Your lists will probably look different from mine. Things that aren’t important to me right now might be very important to you and vice versa. That’s okay! It’s just good to know what you want to keep on top of and what you don’t need to worry about so much.
It occurred to me that the reason why the systems I’d tried to use the past didn’t work for me is because they were full of stuff I didn’t need or want. So this time I really thought about exactly what I needed help with.
- Keeping track of appointments and deadlines and the thousand things I need to do every week.
- Staying on top of student/client information.
- A work log.
Once you know what you need help with, you can figure out which systems will work best for you. Here’s what’s been working for me.
Simple Monthly Planner
I use a plain month-at-a-glance calendar with large squares to keep track of my appointments. I’ve found that I really like being able to see my whole month all at once.
You can see that I’m not going for fancy or Instagram ready here. I usually use a pencil so that I can at least make an attempt at erasing if something changes.
FRED is my Folder for Reaching the End of my Draft. You can read all about FRED below. Or get your own here.
I use FRED to track my writing goals and to keep a work log. Keeping a log is one of the most effective ways I know of staying accountable. That’s incredibly important when you’re self-employed and there’s no outside force imposing deadlines on you.
I use the outside of my FRED to take notes about writing projects.
Printable Passion Planner Pages: Weekly
Stapling my FRED into a file folder works so well for me. I got the idea from the Passion Planner website. You can download an undated weekly spread there for free and at some point, years ago, I read about the file folder trick.
It stuck with me and I adapted it for my monthly calendar.
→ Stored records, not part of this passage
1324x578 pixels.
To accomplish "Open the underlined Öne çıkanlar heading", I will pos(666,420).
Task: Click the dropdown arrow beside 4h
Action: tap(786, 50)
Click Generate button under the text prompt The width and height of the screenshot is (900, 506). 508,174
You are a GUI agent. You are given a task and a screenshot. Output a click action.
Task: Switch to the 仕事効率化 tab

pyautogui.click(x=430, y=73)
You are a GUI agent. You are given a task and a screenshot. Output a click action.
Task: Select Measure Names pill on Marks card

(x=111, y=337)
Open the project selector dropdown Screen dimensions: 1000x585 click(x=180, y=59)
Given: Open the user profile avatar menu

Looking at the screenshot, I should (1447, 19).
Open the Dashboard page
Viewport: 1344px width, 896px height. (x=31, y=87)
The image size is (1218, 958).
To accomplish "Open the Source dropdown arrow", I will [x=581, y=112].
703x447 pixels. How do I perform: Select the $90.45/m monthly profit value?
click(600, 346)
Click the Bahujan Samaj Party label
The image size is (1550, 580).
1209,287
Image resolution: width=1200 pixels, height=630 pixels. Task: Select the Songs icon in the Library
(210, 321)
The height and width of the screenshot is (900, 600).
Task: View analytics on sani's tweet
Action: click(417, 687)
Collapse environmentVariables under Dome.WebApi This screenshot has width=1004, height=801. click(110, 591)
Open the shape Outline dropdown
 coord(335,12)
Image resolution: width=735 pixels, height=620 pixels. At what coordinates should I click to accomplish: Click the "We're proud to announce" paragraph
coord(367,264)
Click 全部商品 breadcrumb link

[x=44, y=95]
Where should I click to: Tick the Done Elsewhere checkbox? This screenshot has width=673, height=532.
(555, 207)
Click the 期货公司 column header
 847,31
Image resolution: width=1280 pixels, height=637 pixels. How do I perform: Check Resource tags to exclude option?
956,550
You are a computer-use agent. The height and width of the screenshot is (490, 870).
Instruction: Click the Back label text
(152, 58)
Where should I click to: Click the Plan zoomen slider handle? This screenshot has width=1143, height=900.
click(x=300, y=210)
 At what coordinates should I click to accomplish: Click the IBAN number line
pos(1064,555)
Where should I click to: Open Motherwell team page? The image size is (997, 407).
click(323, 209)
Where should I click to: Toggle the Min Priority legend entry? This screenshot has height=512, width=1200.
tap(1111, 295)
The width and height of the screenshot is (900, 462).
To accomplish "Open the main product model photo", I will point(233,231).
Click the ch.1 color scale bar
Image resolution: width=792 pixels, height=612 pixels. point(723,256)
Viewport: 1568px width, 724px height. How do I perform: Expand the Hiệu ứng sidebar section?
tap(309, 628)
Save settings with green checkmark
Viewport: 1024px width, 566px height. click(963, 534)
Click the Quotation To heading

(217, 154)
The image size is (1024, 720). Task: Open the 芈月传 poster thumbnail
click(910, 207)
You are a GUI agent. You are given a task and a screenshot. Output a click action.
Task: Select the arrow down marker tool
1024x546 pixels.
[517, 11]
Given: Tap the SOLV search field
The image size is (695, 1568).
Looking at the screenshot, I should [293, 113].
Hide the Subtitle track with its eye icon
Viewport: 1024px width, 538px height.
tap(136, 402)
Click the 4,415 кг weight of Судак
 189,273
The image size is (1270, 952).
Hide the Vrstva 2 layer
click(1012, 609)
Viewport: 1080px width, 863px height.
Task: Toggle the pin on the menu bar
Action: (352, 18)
It’s finally occurred to me that it might actually work for me for my weekly calendar, too.
So far, I’m really enjoying it. I don’t have to deal with an entire book. I can see the whole week at once — nice and big with lots of space for notes. Including the outside covers of the folder.
I like the layout well enough. I wish the times weren’t there. I love that I can choose a Sunday start, since my work week starts on Sunday, not Monday. I’m incredibly frustrated by planners that truncate weekend days.
Printable Passion Planner Pages: Daily
Passion Planner has just rolled out a daily planner. You can download an undated sample (or the whole dated PDF sample. Passion Planner is one of the most generous companies I know of.)
I’ve been printing out seven a week. I fold them in half and (self-explanitory) use one a day.
One side has space for listing some daily goals and other types of reflection. There’s a planner section — but since I’m using the weekly planner, I don’t need it. Instead, I use that section to keep a list of ten post ideas every day.
The back is just a section for notes. I use that for my other daily list of ten ideas. (Today was ten things I’m going to prepare today to get ready for Thanksgiving.)
Both the weekly and daily printable pages are free on the Passion Planner website.
I keep my file folders and my monthly planner inside a padfolio that has a clipboard on that holds my daily page so that it’s front and center and easy to see.
Inside the front cover there’s a pocket where I keep my unused daily planner pages. There’s also a notebook that I use if I want to take notes for something specific to this week or this month. The pages fit perfectly in my files.
My One Notebook
I keep a single notebook. I use it for notes on everything — from grocery lists to ideas for my next novel and everything in between.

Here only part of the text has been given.